Foreman family relieved by Woodmansee's planned civil commitment

PROVIDENCE, R.I. – Rhode Island's Corrections director announced yesterday Friday that child-killer Michael Woodmansee will remain in state custody.

Due to so-called "good time," Woodmansee had been scheduled for release 12 years early after having killed five-year-old Jason Foreman in 1975. Corrections director A.T. Wall says Woodmansee has instead agree to remain confined at a mental health facility under a civil commitment.

The lawyer for the Foreman family, Erik Wallin, calls keeping Woodmansee locked up the best possible outcome.

"This does bring some relief to the family that he will not be walking onto the street in September as otherwise would have happened unless the state would have gone forward for involuntary commitment," Wallin says.

Wallin says the Foreman family plans to hold a news conference Tuesday to discuss the case.

Meanwhile, Rhode Island ACLU director Steve Brown says he hopes the General Assembly reconsiders legislation sparked by the Woodmansee case.

In response to publicity about Woodmansee's scheduled release, lawmakers introduced bills to cut so-called "good time" for many offenders. The legislation was supported by Attorney General Peter Kilmartin.

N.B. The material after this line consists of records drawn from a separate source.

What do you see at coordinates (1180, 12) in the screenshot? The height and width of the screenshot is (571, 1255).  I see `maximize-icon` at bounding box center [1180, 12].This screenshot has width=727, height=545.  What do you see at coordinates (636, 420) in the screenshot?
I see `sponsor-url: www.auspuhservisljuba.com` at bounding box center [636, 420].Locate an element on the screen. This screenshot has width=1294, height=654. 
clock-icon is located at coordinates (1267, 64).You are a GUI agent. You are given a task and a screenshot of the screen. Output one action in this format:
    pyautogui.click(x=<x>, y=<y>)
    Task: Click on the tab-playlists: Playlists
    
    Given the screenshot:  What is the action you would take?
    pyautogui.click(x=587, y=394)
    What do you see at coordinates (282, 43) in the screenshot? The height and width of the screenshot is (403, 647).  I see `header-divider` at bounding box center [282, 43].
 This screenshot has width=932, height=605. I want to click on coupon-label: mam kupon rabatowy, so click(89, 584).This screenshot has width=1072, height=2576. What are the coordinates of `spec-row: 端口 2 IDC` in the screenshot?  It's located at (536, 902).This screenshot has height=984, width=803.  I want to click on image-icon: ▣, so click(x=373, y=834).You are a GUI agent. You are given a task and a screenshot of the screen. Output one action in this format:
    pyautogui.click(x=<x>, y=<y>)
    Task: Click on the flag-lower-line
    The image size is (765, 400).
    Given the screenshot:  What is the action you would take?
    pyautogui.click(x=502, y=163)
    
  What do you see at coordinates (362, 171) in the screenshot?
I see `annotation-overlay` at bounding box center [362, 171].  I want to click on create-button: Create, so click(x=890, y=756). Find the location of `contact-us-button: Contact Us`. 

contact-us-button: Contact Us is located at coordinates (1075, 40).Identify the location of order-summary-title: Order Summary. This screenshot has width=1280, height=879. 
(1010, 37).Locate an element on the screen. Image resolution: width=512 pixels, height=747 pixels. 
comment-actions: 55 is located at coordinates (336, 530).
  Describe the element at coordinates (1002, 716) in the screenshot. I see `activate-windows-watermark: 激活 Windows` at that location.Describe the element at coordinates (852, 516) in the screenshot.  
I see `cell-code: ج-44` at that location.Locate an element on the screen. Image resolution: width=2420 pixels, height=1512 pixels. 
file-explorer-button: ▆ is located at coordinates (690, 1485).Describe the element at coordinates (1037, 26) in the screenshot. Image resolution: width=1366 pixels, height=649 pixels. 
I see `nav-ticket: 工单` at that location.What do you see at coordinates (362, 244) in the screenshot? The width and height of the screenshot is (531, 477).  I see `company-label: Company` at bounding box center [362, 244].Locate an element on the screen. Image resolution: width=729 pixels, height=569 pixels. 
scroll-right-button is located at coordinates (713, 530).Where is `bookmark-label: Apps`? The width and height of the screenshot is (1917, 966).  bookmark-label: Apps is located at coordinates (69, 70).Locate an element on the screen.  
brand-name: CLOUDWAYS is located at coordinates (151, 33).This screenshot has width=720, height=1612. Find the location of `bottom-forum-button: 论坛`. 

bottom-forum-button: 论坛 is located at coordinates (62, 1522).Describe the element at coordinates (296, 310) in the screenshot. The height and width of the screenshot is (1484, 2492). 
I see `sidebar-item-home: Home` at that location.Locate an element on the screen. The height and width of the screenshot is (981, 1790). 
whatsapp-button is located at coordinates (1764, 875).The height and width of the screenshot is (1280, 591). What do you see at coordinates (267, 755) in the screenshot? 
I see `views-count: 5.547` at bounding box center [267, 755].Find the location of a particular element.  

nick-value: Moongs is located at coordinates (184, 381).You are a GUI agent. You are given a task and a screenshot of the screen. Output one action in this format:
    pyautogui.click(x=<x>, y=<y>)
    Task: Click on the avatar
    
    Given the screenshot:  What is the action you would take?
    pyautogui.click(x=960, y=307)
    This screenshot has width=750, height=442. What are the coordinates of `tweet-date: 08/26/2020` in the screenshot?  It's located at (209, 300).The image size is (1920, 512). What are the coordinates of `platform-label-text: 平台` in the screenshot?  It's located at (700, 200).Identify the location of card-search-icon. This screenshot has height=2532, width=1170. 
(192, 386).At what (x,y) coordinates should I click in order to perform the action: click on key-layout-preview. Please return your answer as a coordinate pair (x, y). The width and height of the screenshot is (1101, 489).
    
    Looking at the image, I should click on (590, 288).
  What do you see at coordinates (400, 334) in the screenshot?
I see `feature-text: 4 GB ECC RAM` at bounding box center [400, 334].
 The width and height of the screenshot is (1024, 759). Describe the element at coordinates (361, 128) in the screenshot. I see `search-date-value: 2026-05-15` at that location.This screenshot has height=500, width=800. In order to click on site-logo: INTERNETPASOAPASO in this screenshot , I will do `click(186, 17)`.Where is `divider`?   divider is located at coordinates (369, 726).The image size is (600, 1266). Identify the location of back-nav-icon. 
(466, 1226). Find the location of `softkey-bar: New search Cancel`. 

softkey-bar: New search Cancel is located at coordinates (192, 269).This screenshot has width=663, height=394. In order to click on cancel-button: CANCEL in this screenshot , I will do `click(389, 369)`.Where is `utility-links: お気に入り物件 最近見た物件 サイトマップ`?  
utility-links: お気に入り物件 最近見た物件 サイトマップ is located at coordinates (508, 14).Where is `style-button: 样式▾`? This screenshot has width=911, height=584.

Brown says the legislative move to cut good time would add millions of dollars in new costs for the state. He says it could also cause some offenders to be released early due to greater prison crowding.

"There are a lot of reasons why the passage of legislation like this is really not in anybody's best interest," Brown says. "It's not in the interest of the taxpayer, and it's not in the interest of the public because the unintended consequence could actually be to lead to the release of individuals before their sentence was up."

Brown says the state's good time statute was amended three years ago when prison crowding came close to triggering the early release of some inmates.